A kernel programmer can also define his/her own proc_handler function. In this case, the write function parameter shows whether the operation was a read (write == 0) or write (write == 1) operation. The buffer pointer is a pointer to the buffer with the data being read/written. The lenp is a pointer to the size of the user buffer holding (or to be used for holding) the data, and ppos is the offset from the beginning of the sysctl file of the variable during the operation I/O. These two are pointers so that they can be modified during handling.
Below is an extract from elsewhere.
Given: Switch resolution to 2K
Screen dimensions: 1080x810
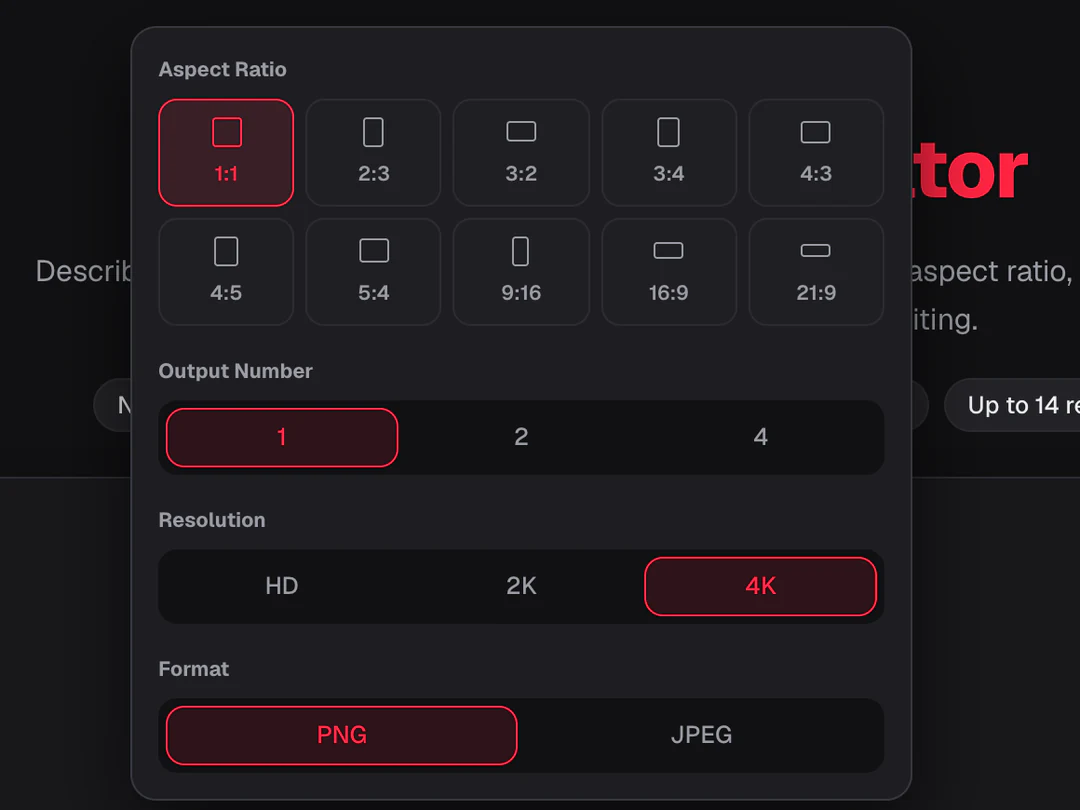Looking at the screenshot, I should coord(521,586).
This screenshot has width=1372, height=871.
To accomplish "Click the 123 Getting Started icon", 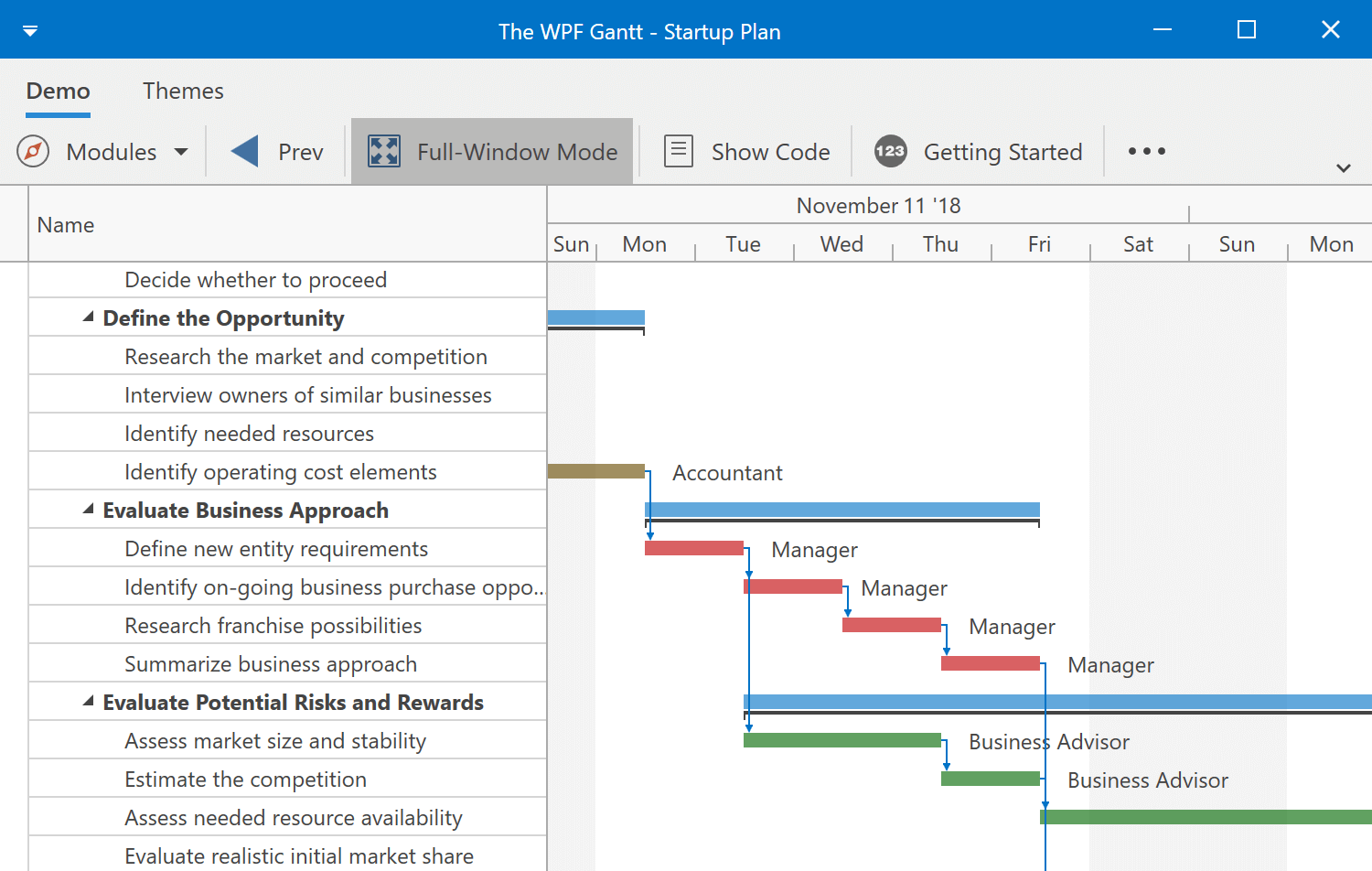I will pyautogui.click(x=890, y=151).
So, what did change between 2.6.31 and 2.6.34? As noted in the comments, the ctl_name and strategy fields have been removed. I never used the strategy field before, but it seems it was used to optionally initialize and format data before display or storage. The proc_handler functions do not include the filp parameter anymore as well. No big changes really. At least I didn't notice anything else of interest.
The ctl_name field was indeed useless since long. Most variables used CTL_UNNUMBERED as the ctl_name since they did not care about an unique ID. There were times it was useful though, for instance while creating one proc_handler for many sysctl variables, later identified by ctl_name - but still the 'extra' fields can be used for that now. Or even a strcmp of the procname field.

But how are these variables positioned in the sysctl tree? The function register_sysctl_table() needs to be called for the main ctl_table array. The main root of all sysctl variables is /proc/sys. From that, you need to provide the ctl_table's of all directories in the path e.g. if we want to have a variable accessible at /proc/sys/dev/ala0/name, the ctl_table arrays for dev and ala0 need to be created and linked with each other using the child fields. If no other kernel code already defined the given directory, it is created in the virtual filesystem.

The sysctl interface is one of the recommended ways of exchanging data between the user and the kernel. Just remember to always use copy_from_user()/copy_to_user() when writing your own proc_handler functions! I must say that I like the idea of how sysctl configurations are created, accessed and exported - reminds me of Flatconf somehow... But more about this in the nearest future.